Association President John Wighaus, a detective since 1997, said the overarching issues are the payment structure, which includes “steps” for detectives to reach top detective pay coupled with the overwhelmingly responsibilities that includes handling several cases simultaneously involving interviewing victims, interrogating suspects, answering to multiple levels of prosecutors, along with investigating, collecting, categorizing and preserving maintaining statistics and arresting suspects.

“There is so much responsibility that at the end of the day detectives don’t come back with nothing on their plate,” Wighaus said, referring to all the phone calls even off duty. “They are tied to the case and want to see the case to a successful conclusion.”

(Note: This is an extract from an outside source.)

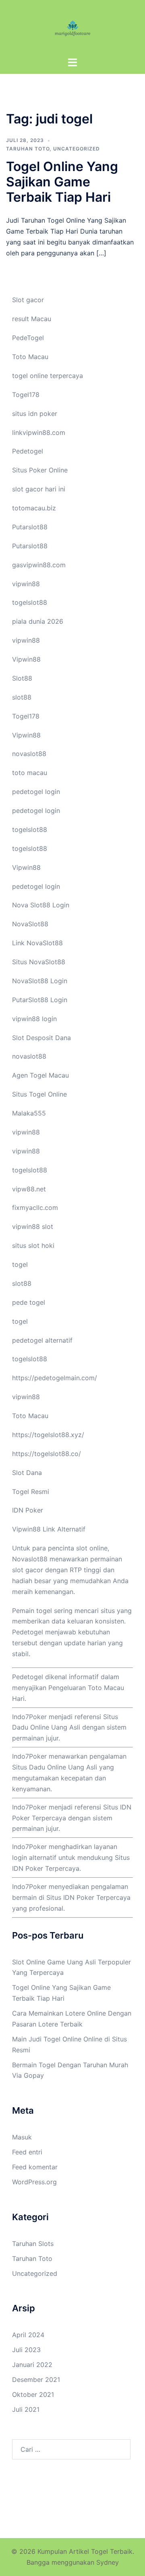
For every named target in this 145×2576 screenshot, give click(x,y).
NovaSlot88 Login (39, 981)
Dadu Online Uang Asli (63, 1767)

Officers do receive a $2,400 raise after being prompted to detective. But must complete all eight, 12-month steps to earn detective pay. Then detectives must complete 75 months, just over six years, of steps to earn top detective pay. This all stems from a 2007 arbitration award that lasted for five years and was extended in 2015 and 2017.

The police department is budgeted for 360 detectives, but there are 308 now on duty. Wighaus said that with the reopening of the Sixth Precinct on the North Shore and the Eighth on the eastern end of the county, the detectives are stretched even more as Third Squad detectives are handling 6th precinct cases and Second Squad detectives are working 8th Precinct cases. He said there were 460 detectives 20 years ago, and a decade ago 425.

“Getting the detective shield was the pinnacle of police work now it’s gone to be a pariah to most officers,” Wighaus said, adding that when he put in for detective every precinct typically had 20 to 30 officers doing the same.

He addressed the County Legislature’s Public Safety Committee on June 4, and claims there is bipartisan support for resolving the contract dispute and ratcheting up detective staffing levels. “We would like to get something fair in collective bargaining to incentivize and retain these police officers who want to be designated detectives,” Wighaus said.

County spokeswoman Christine Geed said that when the 6th and 8th precincts were reopened “we would not be able to field detective units until we completed bargaining.” 

“The county and Detectives Association are working towards a positive solution for this detective shortage,” she said. “Unfortunately, this shortage is a result of a prior contract that was negotiated by the previous administration which leaves police officers with better salaries than detectives. As a result, detective promotions have been declined.” Geed added that Nassau “is experiencing historic low crime rates.”

County Legislators Denise Ford and Howard Kopel, who represent the Five Towns are both in favor of getting the problem resolved as soon as possible. Kopel noted that the contract’s imbalance lies with what he called the “oddly structured” compensation package that offers no incentive for police officers to seek out a promotion to detective.

“It’s not that complicated,” Kopel said, “it’s a matter of spending the additional dollars on detectives and it’s warranted. There are not that many detectives, just go ahead and do it.”

Ford said the compensation structure should have been resolved before contract negotiations got under way. “I think they should have expedited negotiations,” she said. We need to get officer on the job with experience and restore it to the job it used to be.”